The road to the underground river was as smooth as silk, thanks to the roads made concrete by the local government for the convenience of the tourists; but not to forget that Palawan still was a mountainous region. The roads may be smooth but it could not help itself from forming rough zigzags. We passed through several mountains covered with a lush green forest before we reached Sabang.

It took us one boat ride before we reached the actual location of the underground river. We walked along a forest trail before reaching the underground river. As we stepped onto the riverside, a dark cavernous area was seen from a far, the entrance to the underground river. Eager tourists quickly picked up the ever-essential life jackets and a helmet to protect them from bat poop and urine. We were informed beforehand that there were a lot of bats hanging on different areas of the cave and protecting our head from their poop and urine (it was not poisonous though) may be one of the best ways to appreciate the cave’s beauty.

It was almost lunchtime when we entered the kilometers-long cave. A boat man guided us through the rest of our trip. It was my dad seated at the boat’s front who held the lamp that would later give us our only light throughout our journey inside the dark cave.

The boat started moving slowly, going towards the cave. As soon as we reached the cave’s entrance, the voice of the boat man started echoing all over. On the rocks near the cave’s entrance were etched writings by military men and soldiers who have went inside the cave several years ago.

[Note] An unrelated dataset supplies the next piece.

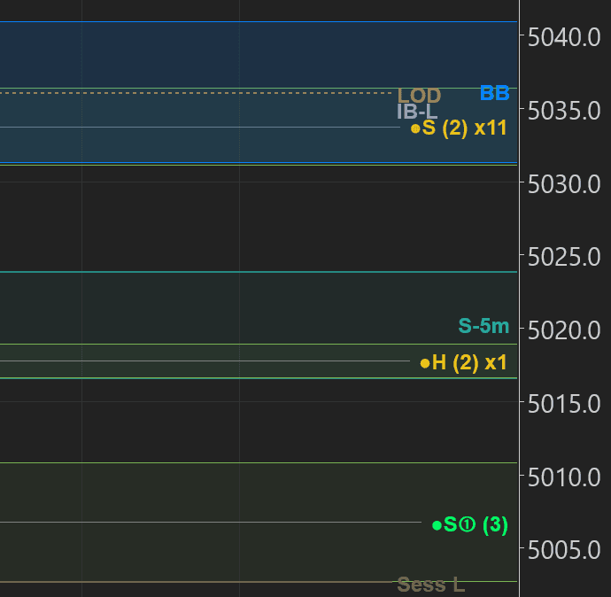Click the Sess L label

[x=430, y=585]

The writings near the entrance read that they were written in the 1930s.

The underground river was first discovered by foreign explorers and not be Filipino natives because they were said to have feared bad spirits that might lurk inside the cave. The cave had outstanding rock formations, stalactites, and stalagmites. The boat man told us to work with the most creative of our imaginations to identify the rock formations with names as fancy as you would have never imagined.

The underground river was formerly known as the St. Paul Subterranean National Park initially comprising 3,901 hectares. It was established as a tourist destination on March 26, 1971. On November 16, 1999, a proclamation was signed expanding the area of the park to 22,202 hectares and was renamed Puerto Princesa Subterranean River National Park. In 2010, environmentalists and geologists discovered that the underground river has a second floor. They found a bigger cave dome measuring 300 meters above the underground river, rock formations, larger bats, more river channels, a deeper cave, and marine creatures.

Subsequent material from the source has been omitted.